A panel of shippers this week had a message for carriers who are reluctant to begin integrating electronic logging devices: If you can’t demonstrate much progress toward conversion, we are taking note.
Representatives of Walmart, Owens Corning and Armada Supply Chain Solutions spoke about carrier relationships at a panel on supply chain efficiencies at the Truckload Carriers Association annual meeting in Las Vegas.
Some of the panelists said carriers have encountered disruptive problems when converting to ELDs.
“We’ve not met a carrier yet who hasn’t gone to ELDs and experienced some degradation in productivity,” said Paul Newbourne, senior vice president of operations for Armada. While productivity is usually recovered in 12 to 18 months, “there is an awkward conversion period.” For fleets that have done too much fudging of logbooks, the ELD conversion can raise serious driver pay issues that have to be worked through, Newbourne noted.
The biggest challenge is with non-asset-based companies, he said. “We’ve asked how they can be sure their carriers will be compliant.”
Armada has asked for ELD plans from its carrier partners, and it has dropped some who are not making strides in that area. “Not having a plan isn’t acceptable to us,” Newbourne said.
Among carriers serving Owens Corning, “only 38 percent are 100 percent adopted” with ELDs, said Amy Mielke, senior supply chain sourcing leader, so the company expects close communications to ensure the transitions occur in a timely fashion.
Much of Walmart’s freight is hauled by large carriers who have “legacy electronic onboard recorders” and therefore are allowed a few more years under the mandate to adopt the newer technology of ELDs, said Ken Braunbach, vice president of transportation for eCommerce.
Moderator Todd Amen, CEO of owner-operator business services provider ATBS, also asked the panelists about a new push behind the updated Voluntary Guide to Good Business Relations.
The joint project between TCA and The National Industrial Transportation League emphasizes best practices among shippers, receivers, carriers and drivers.
Mielke, co-chairman of TCA’s Carrier/Shipper Relations Committee, said there was concern about how to get those four parties familiar with the practices.

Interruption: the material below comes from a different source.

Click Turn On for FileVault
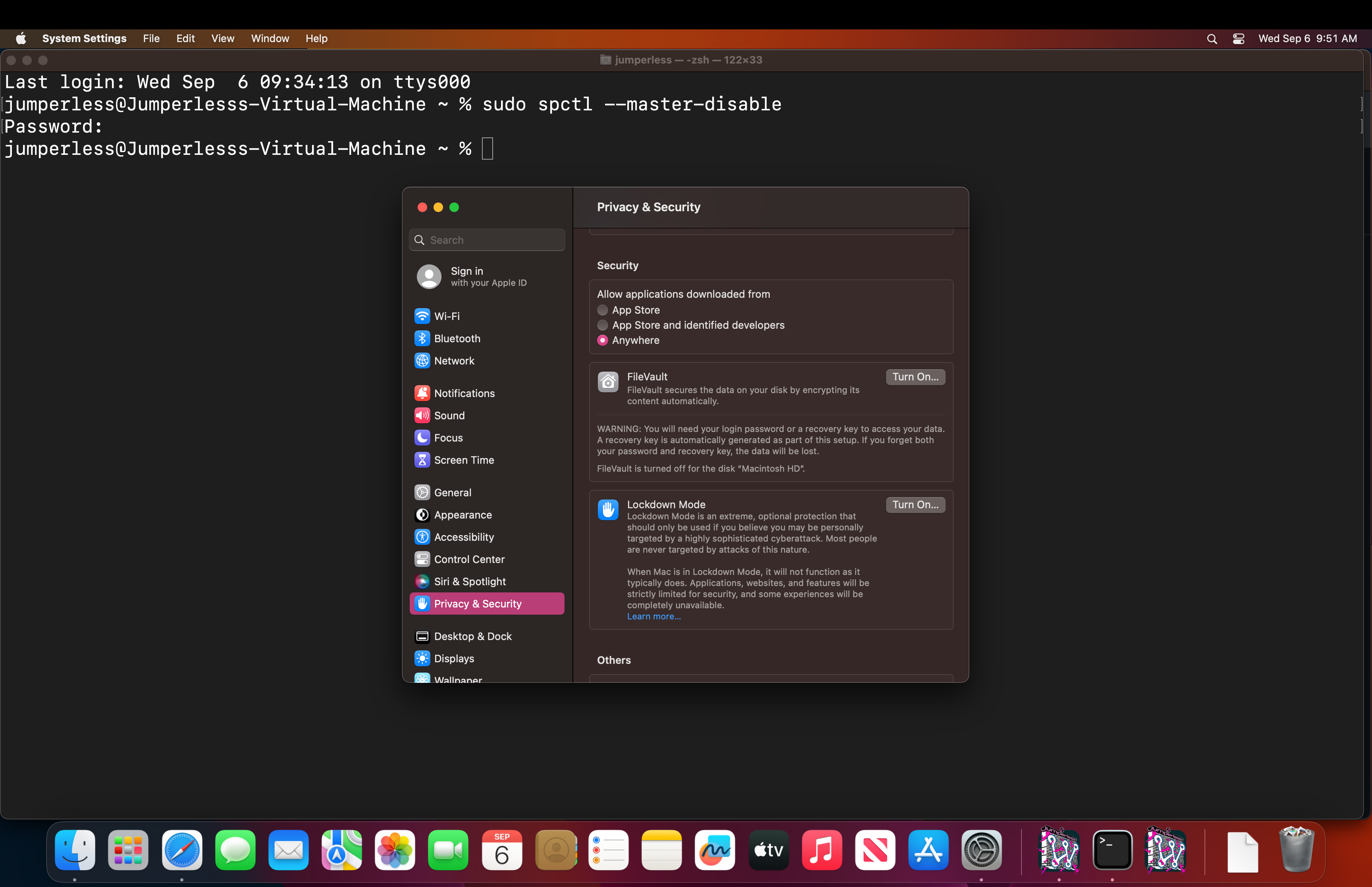The image size is (1372, 887). click(915, 377)
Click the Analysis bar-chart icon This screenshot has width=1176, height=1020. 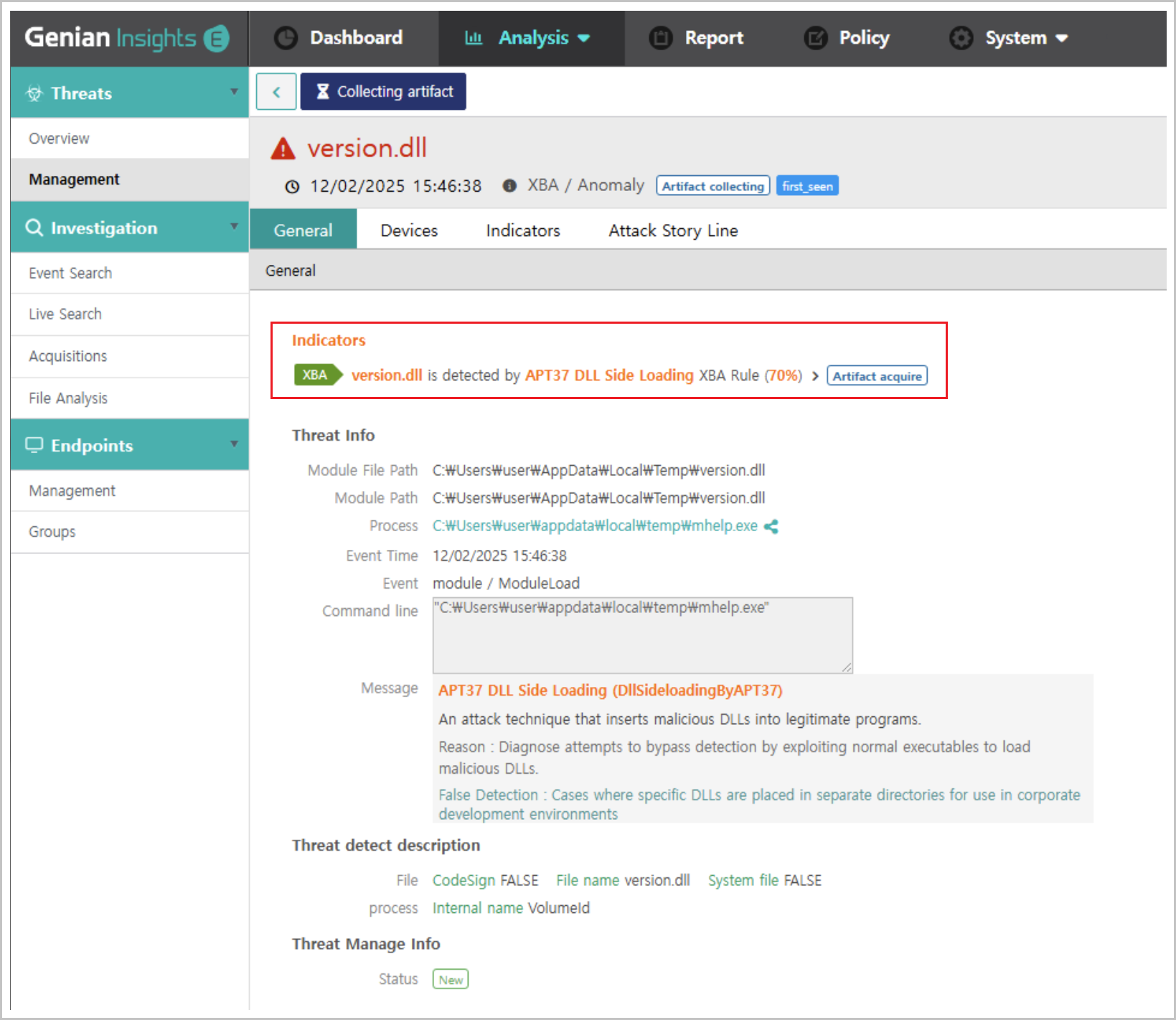[474, 37]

As a step in that direction, she said, a new video has been created to play at some truck stops that will encourage drivers to nominate shippers and receivers that are doing a good job of following the practices.
When all parties are following those guidelines, it will result in less down time and better overall working conditions for everyone in the supply chain, she said.
Since the guide’s first edition in 2000, some shippers and receivers have tried to implement it and have discovered examples of “inefficient behavior” that has given them a focus for improvement, said Newbourne. Since 2000, average detention time has dropped and there has been great use of drop-and-hook.